Street sweeps: Daily displacement and dispossession
Today, we want to highlight a particularly dehumanizing practice that impacts folks who rely on public space – street sweeps. Every morning in the Downtown Eastside, a team of CUPE 1004 municipal workers and VPD officers patrol Hastings Street to perform ‘street sweeps’. While the City claims this practice is intended to keep clean sidewalks, the Downtown Eastside community knows that the real purpose of the sweeps is to displace homeless residents from the public streets they depend on. The practice of street sweeps is inhumane and discriminatory, with public sector workers regularly targeting homeless residents for harassment and property seizure. Tyee reporter Jen St. Denis has extensively covered the issue, highlighting how “advocates say city workers and police remove personal items during daily street cleaning, and it needs to stop.

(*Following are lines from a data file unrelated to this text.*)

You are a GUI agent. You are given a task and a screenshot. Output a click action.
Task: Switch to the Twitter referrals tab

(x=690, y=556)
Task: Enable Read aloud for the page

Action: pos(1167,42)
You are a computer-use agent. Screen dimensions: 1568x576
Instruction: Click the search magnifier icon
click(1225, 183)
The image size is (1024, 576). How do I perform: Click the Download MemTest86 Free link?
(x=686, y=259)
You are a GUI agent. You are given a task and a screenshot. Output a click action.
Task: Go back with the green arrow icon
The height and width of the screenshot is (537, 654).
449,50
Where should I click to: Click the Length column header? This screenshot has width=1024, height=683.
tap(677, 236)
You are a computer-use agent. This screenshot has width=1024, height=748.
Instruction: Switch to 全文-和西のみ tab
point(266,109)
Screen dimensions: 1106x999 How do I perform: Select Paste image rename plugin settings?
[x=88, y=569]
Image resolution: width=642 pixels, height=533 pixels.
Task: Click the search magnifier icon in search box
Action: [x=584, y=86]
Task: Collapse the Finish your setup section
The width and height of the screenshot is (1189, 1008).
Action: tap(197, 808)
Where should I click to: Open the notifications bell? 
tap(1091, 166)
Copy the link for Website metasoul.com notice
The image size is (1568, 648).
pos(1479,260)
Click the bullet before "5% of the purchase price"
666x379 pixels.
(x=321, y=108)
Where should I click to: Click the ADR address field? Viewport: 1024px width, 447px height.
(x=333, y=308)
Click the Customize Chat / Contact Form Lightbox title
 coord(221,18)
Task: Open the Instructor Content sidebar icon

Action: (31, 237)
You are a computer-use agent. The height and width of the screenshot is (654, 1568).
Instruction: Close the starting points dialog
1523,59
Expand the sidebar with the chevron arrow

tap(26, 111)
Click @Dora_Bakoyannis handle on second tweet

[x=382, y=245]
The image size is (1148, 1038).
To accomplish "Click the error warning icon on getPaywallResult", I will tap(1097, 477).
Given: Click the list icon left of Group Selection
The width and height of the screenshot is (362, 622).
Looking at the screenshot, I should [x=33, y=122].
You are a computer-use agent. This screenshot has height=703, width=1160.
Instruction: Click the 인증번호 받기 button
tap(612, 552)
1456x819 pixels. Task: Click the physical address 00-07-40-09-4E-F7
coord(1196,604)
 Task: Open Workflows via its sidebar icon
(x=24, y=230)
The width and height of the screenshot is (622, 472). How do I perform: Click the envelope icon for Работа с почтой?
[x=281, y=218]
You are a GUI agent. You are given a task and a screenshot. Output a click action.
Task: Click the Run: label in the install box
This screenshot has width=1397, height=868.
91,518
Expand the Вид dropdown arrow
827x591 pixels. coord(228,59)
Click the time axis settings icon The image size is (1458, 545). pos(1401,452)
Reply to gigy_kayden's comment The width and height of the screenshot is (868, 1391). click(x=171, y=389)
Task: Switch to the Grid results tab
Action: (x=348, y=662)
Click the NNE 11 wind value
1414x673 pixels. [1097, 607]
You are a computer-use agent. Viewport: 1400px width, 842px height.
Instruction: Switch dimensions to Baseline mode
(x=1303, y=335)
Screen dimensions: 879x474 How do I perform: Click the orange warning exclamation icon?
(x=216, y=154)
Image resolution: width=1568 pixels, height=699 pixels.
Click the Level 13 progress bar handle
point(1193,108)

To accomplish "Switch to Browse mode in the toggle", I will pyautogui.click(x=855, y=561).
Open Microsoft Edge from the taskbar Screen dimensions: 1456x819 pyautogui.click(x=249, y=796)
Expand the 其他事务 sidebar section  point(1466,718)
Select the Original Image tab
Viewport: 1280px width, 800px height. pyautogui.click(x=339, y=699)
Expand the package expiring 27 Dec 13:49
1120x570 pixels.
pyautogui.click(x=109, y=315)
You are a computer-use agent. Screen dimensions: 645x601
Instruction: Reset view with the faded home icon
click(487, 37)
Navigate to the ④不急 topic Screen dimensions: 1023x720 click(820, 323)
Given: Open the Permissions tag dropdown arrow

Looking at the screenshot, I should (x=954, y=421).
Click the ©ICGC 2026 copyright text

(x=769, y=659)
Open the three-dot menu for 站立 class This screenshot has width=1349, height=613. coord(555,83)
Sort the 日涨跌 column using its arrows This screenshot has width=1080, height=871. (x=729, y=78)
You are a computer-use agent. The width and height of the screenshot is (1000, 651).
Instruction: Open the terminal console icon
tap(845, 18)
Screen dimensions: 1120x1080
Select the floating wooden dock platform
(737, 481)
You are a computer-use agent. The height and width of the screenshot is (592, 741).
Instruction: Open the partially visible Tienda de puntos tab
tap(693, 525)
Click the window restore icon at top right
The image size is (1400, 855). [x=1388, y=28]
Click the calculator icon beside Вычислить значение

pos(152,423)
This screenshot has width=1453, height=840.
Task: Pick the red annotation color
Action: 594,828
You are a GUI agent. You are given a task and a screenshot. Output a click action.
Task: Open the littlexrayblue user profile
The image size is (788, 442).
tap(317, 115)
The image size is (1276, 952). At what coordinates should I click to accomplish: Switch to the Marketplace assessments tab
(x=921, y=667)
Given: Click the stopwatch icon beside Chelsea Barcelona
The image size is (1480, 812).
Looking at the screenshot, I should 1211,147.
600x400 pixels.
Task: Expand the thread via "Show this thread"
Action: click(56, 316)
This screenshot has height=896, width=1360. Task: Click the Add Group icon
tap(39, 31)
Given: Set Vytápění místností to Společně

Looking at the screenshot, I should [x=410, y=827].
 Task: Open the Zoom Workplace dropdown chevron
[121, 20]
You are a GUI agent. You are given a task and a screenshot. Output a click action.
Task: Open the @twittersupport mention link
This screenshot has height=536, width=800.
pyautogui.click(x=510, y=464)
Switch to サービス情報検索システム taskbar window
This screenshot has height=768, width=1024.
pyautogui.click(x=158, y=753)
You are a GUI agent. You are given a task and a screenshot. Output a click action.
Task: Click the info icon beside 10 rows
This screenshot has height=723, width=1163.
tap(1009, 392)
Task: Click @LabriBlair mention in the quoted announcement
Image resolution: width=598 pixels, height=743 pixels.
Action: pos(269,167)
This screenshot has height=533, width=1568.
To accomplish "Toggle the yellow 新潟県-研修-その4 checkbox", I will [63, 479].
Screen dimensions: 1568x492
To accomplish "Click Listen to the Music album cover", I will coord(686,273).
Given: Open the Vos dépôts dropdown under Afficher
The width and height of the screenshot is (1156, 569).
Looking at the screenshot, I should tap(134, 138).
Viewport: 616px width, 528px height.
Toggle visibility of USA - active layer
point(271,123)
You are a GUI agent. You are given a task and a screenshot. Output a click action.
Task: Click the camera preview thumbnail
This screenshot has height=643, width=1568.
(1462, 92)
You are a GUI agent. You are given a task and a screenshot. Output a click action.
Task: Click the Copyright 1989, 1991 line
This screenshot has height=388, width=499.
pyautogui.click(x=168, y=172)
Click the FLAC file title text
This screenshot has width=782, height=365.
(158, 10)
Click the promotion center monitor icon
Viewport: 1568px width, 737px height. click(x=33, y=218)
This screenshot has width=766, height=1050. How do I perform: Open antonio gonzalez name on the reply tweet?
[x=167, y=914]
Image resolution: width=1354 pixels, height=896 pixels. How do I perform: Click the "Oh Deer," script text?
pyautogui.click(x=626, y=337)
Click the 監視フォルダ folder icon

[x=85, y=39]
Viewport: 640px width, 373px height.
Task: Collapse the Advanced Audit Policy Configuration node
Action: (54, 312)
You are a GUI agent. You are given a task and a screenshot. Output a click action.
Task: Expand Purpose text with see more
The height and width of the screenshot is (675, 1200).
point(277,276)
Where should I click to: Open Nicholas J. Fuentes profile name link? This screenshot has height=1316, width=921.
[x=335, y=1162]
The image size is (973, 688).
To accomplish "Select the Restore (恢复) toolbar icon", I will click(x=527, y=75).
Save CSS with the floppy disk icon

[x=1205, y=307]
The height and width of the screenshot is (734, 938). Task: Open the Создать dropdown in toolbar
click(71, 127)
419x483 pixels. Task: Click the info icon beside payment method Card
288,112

The Downtown Eastside community wants safe, clean streets. The City’s daily routine of harassment and displacement has done nothing to keep sidewalks clear. Instead, street sweeps punish residents for relying on public space. Until Vancouver’s homeless residents are given secure and dignified housing, we must stop this pointless cycle of violence. During “Homelessness Action Week,” we’re launching our public demands, and rolling out our campaign to end the City’s continued practice of street sweeps.
- Remove Vancouver Police Officers from street cleaning teams;
- End and replace the current practice of ‘street sweeps’ with community-led sidewalk cleaning programs;
- Rescind all bylaws that prohibit sheltering and vending on public space;
- Rescind the Safe Streets Act (BC) and any bylaws that prohibit panhandling
We invite City and CUPE officials to meet with us and begin taking action to realize our demands.